-- Short problem --
Turn each line of the records below into a row of a two-column Markdown table. Put a running number under "Row" and the line's text under "Line", and skip blank lines.

▬▬▬

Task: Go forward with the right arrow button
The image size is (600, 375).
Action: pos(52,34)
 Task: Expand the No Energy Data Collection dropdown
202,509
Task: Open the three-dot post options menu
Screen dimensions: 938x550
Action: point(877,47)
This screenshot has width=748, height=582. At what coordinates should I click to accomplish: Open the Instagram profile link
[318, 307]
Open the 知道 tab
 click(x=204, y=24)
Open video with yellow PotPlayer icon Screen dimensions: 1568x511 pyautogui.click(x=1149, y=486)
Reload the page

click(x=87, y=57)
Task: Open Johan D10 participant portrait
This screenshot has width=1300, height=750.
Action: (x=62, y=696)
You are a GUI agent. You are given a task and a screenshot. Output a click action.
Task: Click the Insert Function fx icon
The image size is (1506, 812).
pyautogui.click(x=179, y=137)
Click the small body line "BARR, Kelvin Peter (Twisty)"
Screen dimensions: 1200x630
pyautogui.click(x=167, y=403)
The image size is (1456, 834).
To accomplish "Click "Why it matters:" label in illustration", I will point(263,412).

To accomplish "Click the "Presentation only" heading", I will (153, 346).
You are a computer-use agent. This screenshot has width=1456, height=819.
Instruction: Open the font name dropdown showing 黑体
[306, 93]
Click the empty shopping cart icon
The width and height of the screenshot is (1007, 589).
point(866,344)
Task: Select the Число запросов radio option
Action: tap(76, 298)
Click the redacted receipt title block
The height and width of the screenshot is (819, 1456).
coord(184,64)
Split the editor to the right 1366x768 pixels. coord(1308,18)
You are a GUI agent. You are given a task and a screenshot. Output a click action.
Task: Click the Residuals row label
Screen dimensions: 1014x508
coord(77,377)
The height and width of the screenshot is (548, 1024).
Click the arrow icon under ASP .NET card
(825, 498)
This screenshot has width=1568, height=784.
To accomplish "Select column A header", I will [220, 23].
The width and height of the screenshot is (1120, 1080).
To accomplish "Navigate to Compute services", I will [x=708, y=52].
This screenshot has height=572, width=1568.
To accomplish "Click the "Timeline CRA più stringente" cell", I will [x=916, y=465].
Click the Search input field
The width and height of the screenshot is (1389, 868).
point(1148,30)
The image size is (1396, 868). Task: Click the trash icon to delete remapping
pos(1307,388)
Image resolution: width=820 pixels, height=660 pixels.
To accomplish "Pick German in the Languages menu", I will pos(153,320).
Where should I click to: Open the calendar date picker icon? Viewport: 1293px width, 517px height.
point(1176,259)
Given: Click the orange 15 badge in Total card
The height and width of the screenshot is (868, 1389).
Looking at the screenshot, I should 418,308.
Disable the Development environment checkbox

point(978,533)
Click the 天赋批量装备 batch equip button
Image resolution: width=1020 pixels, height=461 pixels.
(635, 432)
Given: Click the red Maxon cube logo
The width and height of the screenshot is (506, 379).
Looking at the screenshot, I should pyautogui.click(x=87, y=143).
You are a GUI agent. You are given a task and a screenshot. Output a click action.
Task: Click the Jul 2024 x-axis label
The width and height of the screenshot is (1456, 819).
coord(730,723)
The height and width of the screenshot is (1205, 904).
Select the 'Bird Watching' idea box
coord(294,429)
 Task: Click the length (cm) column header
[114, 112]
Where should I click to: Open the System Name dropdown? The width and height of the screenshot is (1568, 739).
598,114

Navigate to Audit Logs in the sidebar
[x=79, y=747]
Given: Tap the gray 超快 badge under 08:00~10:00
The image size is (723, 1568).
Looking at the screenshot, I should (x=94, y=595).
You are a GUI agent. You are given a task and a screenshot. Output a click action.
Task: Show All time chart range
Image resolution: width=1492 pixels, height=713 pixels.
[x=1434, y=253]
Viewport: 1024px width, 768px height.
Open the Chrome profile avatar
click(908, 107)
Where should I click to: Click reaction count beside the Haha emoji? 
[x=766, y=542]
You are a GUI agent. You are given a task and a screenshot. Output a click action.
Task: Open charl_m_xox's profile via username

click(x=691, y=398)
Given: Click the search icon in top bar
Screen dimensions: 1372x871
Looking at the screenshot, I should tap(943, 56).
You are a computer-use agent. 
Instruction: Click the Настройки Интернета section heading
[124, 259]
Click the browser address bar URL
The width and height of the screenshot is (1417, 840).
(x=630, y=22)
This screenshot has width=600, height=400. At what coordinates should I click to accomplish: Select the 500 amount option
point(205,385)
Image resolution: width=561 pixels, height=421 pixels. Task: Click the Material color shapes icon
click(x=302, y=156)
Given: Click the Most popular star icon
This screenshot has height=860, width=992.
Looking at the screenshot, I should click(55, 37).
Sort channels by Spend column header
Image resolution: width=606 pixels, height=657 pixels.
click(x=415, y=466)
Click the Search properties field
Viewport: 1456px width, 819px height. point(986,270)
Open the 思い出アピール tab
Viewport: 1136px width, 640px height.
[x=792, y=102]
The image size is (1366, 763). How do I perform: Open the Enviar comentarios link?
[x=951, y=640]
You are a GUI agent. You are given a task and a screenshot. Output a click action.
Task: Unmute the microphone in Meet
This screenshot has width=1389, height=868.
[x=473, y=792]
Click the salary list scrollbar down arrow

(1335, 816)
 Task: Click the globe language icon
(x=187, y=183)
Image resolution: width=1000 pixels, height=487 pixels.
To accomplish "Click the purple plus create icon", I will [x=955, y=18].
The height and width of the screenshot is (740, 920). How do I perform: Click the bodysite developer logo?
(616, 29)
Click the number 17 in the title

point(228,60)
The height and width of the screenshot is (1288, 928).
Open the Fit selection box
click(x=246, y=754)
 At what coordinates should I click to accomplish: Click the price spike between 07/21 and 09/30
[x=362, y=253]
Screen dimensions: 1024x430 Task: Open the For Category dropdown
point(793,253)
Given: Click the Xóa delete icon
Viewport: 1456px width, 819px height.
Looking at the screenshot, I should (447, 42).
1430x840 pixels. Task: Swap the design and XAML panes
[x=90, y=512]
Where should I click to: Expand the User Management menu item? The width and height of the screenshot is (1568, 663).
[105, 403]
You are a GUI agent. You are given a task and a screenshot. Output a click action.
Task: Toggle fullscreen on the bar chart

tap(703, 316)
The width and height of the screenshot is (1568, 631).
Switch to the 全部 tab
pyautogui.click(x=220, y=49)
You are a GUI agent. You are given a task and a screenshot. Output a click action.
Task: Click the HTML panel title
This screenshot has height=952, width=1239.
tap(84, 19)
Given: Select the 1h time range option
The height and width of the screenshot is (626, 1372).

▬▬▬

-- The solution --
| Row | Line |
|---|---|
| 1 | Task: Go forward with the right arrow button |
| 2 | The image size is (600, 375). |
| 3 | Action: pos(52,34) |
| 4 |  Task: Expand the No Energy Data Collection dropdown |
| 5 | 202,509 |
| 6 | Task: Open the three-dot post options menu |
| 7 | Screen dimensions: 938x550 |
| 8 | Action: point(877,47) |
| 9 | This screenshot has width=748, height=582. At what coordinates should I click to accomplish: Open the Instagram profile link |
| 10 | [318, 307] |
| 11 | Open the 知道 tab |
| 12 |  click(x=204, y=24) |
| 13 | Open video with yellow PotPlayer icon Screen dimensions: 1568x511 pyautogui.click(x=1149, y=486) |
| 14 | Reload the page |
| 15 | click(x=87, y=57) |
| 16 | Task: Open Johan D10 participant portrait |
| 17 | This screenshot has width=1300, height=750. |
| 18 | Action: (x=62, y=696) |
| 19 | You are a GUI agent. You are given a task and a screenshot. Output a click action. |
| 20 | Task: Click the Insert Function fx icon |
| 21 | The image size is (1506, 812). |
| 22 | pyautogui.click(x=179, y=137) |
| 23 | Click the small body line "BARR, Kelvin Peter (Twisty)" |
| 24 | Screen dimensions: 1200x630 |
| 25 | pyautogui.click(x=167, y=403) |
| 26 | The image size is (1456, 834). |
| 27 | To accomplish "Click "Why it matters:" label in illustration", I will point(263,412). |
| 28 | To accomplish "Click the "Presentation only" heading", I will (153, 346). |
| 29 | You are a computer-use agent. This screenshot has width=1456, height=819. |
| 30 | Instruction: Open the font name dropdown showing 黑体 |
| 31 | [306, 93] |
| 32 | Click the empty shopping cart icon |
| 33 | The width and height of the screenshot is (1007, 589). |
| 34 | point(866,344) |
| 35 | Task: Select the Число запросов radio option |
| 36 | Action: tap(76, 298) |
| 37 | Click the redacted receipt title block |
| 38 | The height and width of the screenshot is (819, 1456). |
| 39 | coord(184,64) |
| 40 | Split the editor to the right 1366x768 pixels. coord(1308,18) |
| 41 | You are a GUI agent. You are given a task and a screenshot. Output a click action. |
| 42 | Task: Click the Residuals row label |
| 43 | Screen dimensions: 1014x508 |
| 44 | coord(77,377) |
| 45 | The height and width of the screenshot is (548, 1024). |
| 46 | Click the arrow icon under ASP .NET card |
| 47 | (825, 498) |
| 48 | This screenshot has width=1568, height=784. |
| 49 | To accomplish "Select column A header", I will [220, 23]. |
| 50 | The width and height of the screenshot is (1120, 1080). |
| 51 | To accomplish "Navigate to Compute services", I will [x=708, y=52]. |
| 52 | This screenshot has height=572, width=1568. |
| 53 | To accomplish "Click the "Timeline CRA più stringente" cell", I will [x=916, y=465]. |
| 54 | Click the Search input field |
| 55 | The width and height of the screenshot is (1389, 868). |
| 56 | point(1148,30) |
| 57 | The image size is (1396, 868). Task: Click the trash icon to delete remapping |
| 58 | pos(1307,388) |
| 59 | Image resolution: width=820 pixels, height=660 pixels. |
| 60 | To accomplish "Pick German in the Languages menu", I will pos(153,320). |
| 61 | Where should I click to: Open the calendar date picker icon? Viewport: 1293px width, 517px height. |
| 62 | point(1176,259) |
| 63 | Given: Click the orange 15 badge in Total card |
| 64 | The height and width of the screenshot is (868, 1389). |
| 65 | Looking at the screenshot, I should 418,308. |
| 66 | Disable the Development environment checkbox |
| 67 | point(978,533) |
| 68 | Click the 天赋批量装备 batch equip button |
| 69 | Image resolution: width=1020 pixels, height=461 pixels. |
| 70 | (635, 432) |
| 71 | Given: Click the red Maxon cube logo |
| 72 | The width and height of the screenshot is (506, 379). |
| 73 | Looking at the screenshot, I should pyautogui.click(x=87, y=143). |
| 74 | You are a GUI agent. You are given a task and a screenshot. Output a click action. |
| 75 | Task: Click the Jul 2024 x-axis label |
| 76 | The width and height of the screenshot is (1456, 819). |
| 77 | coord(730,723) |
| 78 | The height and width of the screenshot is (1205, 904). |
| 79 | Select the 'Bird Watching' idea box |
| 80 | coord(294,429) |
| 81 |  Task: Click the length (cm) column header |
| 82 | [114, 112] |
| 83 | Where should I click to: Open the System Name dropdown? The width and height of the screenshot is (1568, 739). |
| 84 | 598,114 |
| 85 | Navigate to Audit Logs in the sidebar |
| 86 | [x=79, y=747] |
| 87 | Given: Tap the gray 超快 badge under 08:00~10:00 |
| 88 | The image size is (723, 1568). |
| 89 | Looking at the screenshot, I should (x=94, y=595). |
| 90 | You are a GUI agent. You are given a task and a screenshot. Output a click action. |
| 91 | Task: Show All time chart range |
| 92 | Image resolution: width=1492 pixels, height=713 pixels. |
| 93 | [x=1434, y=253] |
| 94 | Viewport: 1024px width, 768px height. |
| 95 | Open the Chrome profile avatar |
| 96 | click(908, 107) |
| 97 | Where should I click to: Click reaction count beside the Haha emoji?  |
| 98 | [x=766, y=542] |
| 99 | You are a GUI agent. You are given a task and a screenshot. Output a click action. |
| 100 | Task: Open charl_m_xox's profile via username |
| 101 | click(x=691, y=398) |
| 102 | Given: Click the search icon in top bar |
| 103 | Screen dimensions: 1372x871 |
| 104 | Looking at the screenshot, I should tap(943, 56). |
| 105 | You are a computer-use agent.  |
| 106 | Instruction: Click the Настройки Интернета section heading |
| 107 | [124, 259] |
| 108 | Click the browser address bar URL |
| 109 | The width and height of the screenshot is (1417, 840). |
| 110 | (x=630, y=22) |
| 111 | This screenshot has width=600, height=400. At what coordinates should I click to accomplish: Select the 500 amount option |
| 112 | point(205,385) |
| 113 | Image resolution: width=561 pixels, height=421 pixels. Task: Click the Material color shapes icon |
| 114 | click(x=302, y=156) |
| 115 | Given: Click the Most popular star icon |
| 116 | This screenshot has height=860, width=992. |
| 117 | Looking at the screenshot, I should click(55, 37). |
| 118 | Sort channels by Spend column header |
| 119 | Image resolution: width=606 pixels, height=657 pixels. |
| 120 | click(x=415, y=466) |
| 121 | Click the Search properties field |
| 122 | Viewport: 1456px width, 819px height. point(986,270) |
| 123 | Open the 思い出アピール tab |
| 124 | Viewport: 1136px width, 640px height. |
| 125 | [x=792, y=102] |
| 126 | The image size is (1366, 763). How do I perform: Open the Enviar comentarios link? |
| 127 | [x=951, y=640] |
| 128 | You are a GUI agent. You are given a task and a screenshot. Output a click action. |
| 129 | Task: Unmute the microphone in Meet |
| 130 | This screenshot has width=1389, height=868. |
| 131 | [x=473, y=792] |
| 132 | Click the salary list scrollbar down arrow |
| 133 | (1335, 816) |
| 134 |  Task: Click the globe language icon |
| 135 | (x=187, y=183) |
| 136 | Image resolution: width=1000 pixels, height=487 pixels. |
| 137 | To accomplish "Click the purple plus create icon", I will [x=955, y=18]. |
| 138 | The height and width of the screenshot is (740, 920). How do I perform: Click the bodysite developer logo? |
| 139 | (616, 29) |
| 140 | Click the number 17 in the title |
| 141 | point(228,60) |
| 142 | The height and width of the screenshot is (1288, 928). |
| 143 | Open the Fit selection box |
| 144 | click(x=246, y=754) |
| 145 |  At what coordinates should I click to accomplish: Click the price spike between 07/21 and 09/30 |
| 146 | [x=362, y=253] |
| 147 | Screen dimensions: 1024x430 Task: Open the For Category dropdown |
| 148 | point(793,253) |
| 149 | Given: Click the Xóa delete icon |
| 150 | Viewport: 1456px width, 819px height. |
| 151 | Looking at the screenshot, I should (447, 42). |
| 152 | 1430x840 pixels. Task: Swap the design and XAML panes |
| 153 | [x=90, y=512] |
| 154 | Where should I click to: Expand the User Management menu item? The width and height of the screenshot is (1568, 663). |
| 155 | [105, 403] |
| 156 | You are a GUI agent. You are given a task and a screenshot. Output a click action. |
| 157 | Task: Toggle fullscreen on the bar chart |
| 158 | tap(703, 316) |
| 159 | The width and height of the screenshot is (1568, 631). |
| 160 | Switch to the 全部 tab |
| 161 | pyautogui.click(x=220, y=49) |
| 162 | You are a GUI agent. You are given a task and a screenshot. Output a click action. |
| 163 | Task: Click the HTML panel title |
| 164 | This screenshot has height=952, width=1239. |
| 165 | tap(84, 19) |
| 166 | Given: Select the 1h time range option |
| 167 | The height and width of the screenshot is (626, 1372). |